— WHAT IS BEING ASKED —
Copy the data below verbatim, from its first line through the line containing "pos(761,335)", both ends inclusive.

A data block
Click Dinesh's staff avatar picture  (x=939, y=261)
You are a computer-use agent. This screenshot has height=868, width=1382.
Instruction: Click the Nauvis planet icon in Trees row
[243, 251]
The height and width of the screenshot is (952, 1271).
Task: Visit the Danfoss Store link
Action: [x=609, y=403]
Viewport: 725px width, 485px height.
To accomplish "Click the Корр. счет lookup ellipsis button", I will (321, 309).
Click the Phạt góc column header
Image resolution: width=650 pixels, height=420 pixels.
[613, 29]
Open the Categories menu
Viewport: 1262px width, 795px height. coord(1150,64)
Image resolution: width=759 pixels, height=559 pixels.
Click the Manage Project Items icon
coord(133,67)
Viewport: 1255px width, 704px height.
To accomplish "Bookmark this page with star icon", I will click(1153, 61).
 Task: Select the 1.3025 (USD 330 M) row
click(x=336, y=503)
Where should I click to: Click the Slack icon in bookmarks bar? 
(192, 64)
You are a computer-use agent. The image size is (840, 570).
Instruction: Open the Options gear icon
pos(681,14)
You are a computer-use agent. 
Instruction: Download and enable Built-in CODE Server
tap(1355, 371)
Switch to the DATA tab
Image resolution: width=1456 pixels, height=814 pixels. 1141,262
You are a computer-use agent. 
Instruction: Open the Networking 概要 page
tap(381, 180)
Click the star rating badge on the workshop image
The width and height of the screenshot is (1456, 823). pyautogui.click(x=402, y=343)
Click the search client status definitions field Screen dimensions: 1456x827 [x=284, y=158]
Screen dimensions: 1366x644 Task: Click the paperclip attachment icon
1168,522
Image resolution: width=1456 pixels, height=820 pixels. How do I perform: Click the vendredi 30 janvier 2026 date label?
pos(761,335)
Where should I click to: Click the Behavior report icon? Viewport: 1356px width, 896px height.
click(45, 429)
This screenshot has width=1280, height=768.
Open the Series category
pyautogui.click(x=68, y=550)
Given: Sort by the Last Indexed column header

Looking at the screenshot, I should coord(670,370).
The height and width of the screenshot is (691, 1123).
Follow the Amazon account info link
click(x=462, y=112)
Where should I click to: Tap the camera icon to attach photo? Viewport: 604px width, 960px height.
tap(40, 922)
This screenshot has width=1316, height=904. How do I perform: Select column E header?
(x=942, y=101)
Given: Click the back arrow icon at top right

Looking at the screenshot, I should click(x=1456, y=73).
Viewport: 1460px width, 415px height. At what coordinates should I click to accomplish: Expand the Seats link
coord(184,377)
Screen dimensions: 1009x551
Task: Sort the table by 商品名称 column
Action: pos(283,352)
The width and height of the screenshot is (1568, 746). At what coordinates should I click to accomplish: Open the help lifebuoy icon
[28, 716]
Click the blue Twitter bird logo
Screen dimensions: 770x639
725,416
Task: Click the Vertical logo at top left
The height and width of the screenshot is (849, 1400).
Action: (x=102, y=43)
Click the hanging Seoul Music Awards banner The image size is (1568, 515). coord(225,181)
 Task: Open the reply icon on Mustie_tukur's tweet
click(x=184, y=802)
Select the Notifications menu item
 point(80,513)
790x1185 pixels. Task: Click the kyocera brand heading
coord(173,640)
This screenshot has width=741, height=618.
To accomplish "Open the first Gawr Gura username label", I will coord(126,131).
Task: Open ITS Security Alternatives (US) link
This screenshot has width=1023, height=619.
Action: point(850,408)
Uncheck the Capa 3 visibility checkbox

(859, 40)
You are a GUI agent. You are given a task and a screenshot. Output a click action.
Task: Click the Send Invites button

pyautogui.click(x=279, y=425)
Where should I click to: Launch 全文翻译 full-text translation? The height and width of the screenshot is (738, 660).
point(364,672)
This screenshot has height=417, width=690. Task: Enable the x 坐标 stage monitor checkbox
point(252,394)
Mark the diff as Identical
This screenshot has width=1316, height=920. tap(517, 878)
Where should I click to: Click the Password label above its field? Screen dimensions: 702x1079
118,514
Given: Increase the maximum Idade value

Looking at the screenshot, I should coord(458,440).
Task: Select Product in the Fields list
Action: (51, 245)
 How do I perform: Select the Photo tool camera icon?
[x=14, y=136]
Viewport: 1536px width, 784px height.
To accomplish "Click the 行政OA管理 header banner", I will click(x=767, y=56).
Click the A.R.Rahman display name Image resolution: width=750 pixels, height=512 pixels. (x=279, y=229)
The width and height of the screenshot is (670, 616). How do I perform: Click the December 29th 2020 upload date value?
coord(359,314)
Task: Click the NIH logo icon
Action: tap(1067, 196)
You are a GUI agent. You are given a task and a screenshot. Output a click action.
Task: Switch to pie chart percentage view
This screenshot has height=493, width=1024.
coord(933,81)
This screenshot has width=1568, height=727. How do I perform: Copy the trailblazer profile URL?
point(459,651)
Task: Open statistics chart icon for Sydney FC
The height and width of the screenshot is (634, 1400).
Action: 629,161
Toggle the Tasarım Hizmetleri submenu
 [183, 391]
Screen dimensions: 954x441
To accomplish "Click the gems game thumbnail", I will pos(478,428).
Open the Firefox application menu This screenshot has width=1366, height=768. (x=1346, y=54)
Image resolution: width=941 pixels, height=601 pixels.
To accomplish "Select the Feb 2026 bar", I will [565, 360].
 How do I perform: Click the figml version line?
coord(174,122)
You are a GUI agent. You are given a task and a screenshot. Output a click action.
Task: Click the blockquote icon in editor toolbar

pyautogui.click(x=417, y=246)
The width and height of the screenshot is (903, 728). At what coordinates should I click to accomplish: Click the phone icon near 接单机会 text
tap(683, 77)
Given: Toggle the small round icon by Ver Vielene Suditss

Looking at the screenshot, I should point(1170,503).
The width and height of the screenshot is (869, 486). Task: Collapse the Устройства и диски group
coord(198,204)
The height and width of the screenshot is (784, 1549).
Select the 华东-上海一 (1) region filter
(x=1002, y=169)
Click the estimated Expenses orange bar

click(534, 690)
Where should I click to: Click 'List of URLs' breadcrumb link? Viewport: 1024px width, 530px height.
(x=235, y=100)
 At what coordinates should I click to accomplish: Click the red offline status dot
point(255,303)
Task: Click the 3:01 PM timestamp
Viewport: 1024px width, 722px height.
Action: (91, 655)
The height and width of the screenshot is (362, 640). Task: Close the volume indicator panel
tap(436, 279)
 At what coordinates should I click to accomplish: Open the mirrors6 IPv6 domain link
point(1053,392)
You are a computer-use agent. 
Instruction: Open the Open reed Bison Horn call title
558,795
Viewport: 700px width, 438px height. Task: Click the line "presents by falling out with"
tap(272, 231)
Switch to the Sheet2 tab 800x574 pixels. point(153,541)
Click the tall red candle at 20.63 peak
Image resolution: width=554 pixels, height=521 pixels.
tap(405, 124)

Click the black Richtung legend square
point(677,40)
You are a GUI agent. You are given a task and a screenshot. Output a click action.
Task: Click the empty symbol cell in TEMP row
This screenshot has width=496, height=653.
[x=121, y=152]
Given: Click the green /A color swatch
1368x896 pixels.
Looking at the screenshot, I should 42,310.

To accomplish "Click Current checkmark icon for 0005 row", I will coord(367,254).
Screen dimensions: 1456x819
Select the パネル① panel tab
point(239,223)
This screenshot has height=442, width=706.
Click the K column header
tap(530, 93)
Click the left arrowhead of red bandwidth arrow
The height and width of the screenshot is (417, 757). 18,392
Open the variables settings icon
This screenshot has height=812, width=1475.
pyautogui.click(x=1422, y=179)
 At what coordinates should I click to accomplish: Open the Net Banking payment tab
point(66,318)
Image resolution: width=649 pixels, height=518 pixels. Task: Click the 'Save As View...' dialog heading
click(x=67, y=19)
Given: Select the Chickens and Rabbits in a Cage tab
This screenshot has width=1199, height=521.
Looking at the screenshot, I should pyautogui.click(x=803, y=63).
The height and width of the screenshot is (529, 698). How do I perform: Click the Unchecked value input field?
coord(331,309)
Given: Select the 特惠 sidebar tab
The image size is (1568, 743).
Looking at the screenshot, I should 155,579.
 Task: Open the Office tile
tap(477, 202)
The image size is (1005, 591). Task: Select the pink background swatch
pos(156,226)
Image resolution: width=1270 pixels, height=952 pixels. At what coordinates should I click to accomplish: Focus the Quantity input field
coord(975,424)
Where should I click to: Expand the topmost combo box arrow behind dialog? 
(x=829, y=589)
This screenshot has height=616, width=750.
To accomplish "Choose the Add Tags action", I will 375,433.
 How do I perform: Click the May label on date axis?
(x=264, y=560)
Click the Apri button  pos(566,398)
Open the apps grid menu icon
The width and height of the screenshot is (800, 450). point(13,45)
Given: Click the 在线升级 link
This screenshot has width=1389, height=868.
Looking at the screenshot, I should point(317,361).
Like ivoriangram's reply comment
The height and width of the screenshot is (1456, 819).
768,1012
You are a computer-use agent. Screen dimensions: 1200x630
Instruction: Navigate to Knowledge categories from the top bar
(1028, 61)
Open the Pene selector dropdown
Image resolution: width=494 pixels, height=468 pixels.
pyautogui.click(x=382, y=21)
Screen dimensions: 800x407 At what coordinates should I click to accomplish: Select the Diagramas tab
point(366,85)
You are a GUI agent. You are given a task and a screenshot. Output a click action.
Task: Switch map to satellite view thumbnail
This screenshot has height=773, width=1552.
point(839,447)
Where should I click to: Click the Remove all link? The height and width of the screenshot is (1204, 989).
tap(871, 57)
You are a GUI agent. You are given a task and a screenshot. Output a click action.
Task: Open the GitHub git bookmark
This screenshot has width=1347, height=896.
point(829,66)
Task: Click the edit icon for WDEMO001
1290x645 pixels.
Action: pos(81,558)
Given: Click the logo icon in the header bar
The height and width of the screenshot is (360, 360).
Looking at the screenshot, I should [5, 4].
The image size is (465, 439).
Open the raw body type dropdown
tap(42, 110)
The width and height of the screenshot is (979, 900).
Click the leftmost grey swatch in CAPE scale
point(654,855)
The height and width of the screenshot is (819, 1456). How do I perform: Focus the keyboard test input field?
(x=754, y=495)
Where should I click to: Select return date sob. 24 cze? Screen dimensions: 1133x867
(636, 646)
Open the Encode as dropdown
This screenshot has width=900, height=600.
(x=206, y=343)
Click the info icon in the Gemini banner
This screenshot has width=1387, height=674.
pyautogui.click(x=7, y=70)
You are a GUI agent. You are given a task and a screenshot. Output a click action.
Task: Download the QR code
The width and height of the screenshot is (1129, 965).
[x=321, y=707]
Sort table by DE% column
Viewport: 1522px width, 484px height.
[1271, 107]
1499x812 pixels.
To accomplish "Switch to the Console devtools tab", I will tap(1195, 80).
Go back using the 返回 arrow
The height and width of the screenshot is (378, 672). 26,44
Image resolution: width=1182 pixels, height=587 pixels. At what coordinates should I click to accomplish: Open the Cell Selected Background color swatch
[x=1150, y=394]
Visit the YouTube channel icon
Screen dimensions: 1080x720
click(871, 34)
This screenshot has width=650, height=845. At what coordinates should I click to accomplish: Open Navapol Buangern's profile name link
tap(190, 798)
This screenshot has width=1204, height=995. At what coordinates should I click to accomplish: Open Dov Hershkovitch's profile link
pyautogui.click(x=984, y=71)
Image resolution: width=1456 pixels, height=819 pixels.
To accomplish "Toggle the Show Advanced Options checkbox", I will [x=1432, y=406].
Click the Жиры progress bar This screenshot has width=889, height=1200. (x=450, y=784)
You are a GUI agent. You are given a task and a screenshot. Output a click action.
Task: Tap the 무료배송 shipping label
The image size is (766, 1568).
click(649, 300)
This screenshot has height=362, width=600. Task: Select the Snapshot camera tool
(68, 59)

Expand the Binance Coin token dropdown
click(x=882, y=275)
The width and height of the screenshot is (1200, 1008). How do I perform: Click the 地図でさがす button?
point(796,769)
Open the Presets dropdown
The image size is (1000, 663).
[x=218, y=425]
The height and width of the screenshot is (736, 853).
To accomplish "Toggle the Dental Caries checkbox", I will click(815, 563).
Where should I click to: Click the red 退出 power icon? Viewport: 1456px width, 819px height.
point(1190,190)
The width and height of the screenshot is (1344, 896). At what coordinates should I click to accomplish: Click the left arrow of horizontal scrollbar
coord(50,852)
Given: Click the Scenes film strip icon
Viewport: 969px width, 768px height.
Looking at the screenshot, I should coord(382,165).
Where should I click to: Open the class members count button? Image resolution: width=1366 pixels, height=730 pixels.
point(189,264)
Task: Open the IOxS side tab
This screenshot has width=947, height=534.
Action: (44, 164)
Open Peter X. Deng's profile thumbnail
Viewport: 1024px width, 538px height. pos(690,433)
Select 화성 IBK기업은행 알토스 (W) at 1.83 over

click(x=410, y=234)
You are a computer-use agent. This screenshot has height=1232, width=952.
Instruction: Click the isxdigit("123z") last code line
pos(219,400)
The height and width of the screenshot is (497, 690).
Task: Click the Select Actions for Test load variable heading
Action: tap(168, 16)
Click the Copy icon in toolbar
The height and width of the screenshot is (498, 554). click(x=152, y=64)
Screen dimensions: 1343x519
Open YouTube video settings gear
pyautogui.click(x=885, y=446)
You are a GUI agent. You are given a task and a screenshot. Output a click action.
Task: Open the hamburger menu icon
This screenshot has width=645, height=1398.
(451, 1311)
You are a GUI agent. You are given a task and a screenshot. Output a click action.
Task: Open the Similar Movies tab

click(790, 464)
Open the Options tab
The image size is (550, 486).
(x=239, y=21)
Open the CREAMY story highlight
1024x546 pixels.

— FINISHED TASK —
Click Dinesh's staff avatar picture  (x=939, y=261)
You are a computer-use agent. This screenshot has height=868, width=1382.
Instruction: Click the Nauvis planet icon in Trees row
[243, 251]
The height and width of the screenshot is (952, 1271).
Task: Visit the Danfoss Store link
Action: [x=609, y=403]
Viewport: 725px width, 485px height.
To accomplish "Click the Корр. счет lookup ellipsis button", I will (321, 309).
Click the Phạt góc column header
Image resolution: width=650 pixels, height=420 pixels.
[613, 29]
Open the Categories menu
Viewport: 1262px width, 795px height. coord(1150,64)
Image resolution: width=759 pixels, height=559 pixels.
Click the Manage Project Items icon
coord(133,67)
Viewport: 1255px width, 704px height.
To accomplish "Bookmark this page with star icon", I will click(1153, 61).
 Task: Select the 1.3025 (USD 330 M) row
click(x=336, y=503)
Where should I click to: Click the Slack icon in bookmarks bar? 
(192, 64)
You are a computer-use agent. The image size is (840, 570).
Instruction: Open the Options gear icon
pos(681,14)
You are a computer-use agent. 
Instruction: Download and enable Built-in CODE Server
tap(1355, 371)
Switch to the DATA tab
Image resolution: width=1456 pixels, height=814 pixels. 1141,262
You are a computer-use agent. 
Instruction: Open the Networking 概要 page
tap(381, 180)
Click the star rating badge on the workshop image
The width and height of the screenshot is (1456, 823). pyautogui.click(x=402, y=343)
Click the search client status definitions field Screen dimensions: 1456x827 [x=284, y=158]
Screen dimensions: 1366x644 Task: Click the paperclip attachment icon
1168,522
Image resolution: width=1456 pixels, height=820 pixels. How do I perform: Click the vendredi 30 janvier 2026 date label?
pos(761,335)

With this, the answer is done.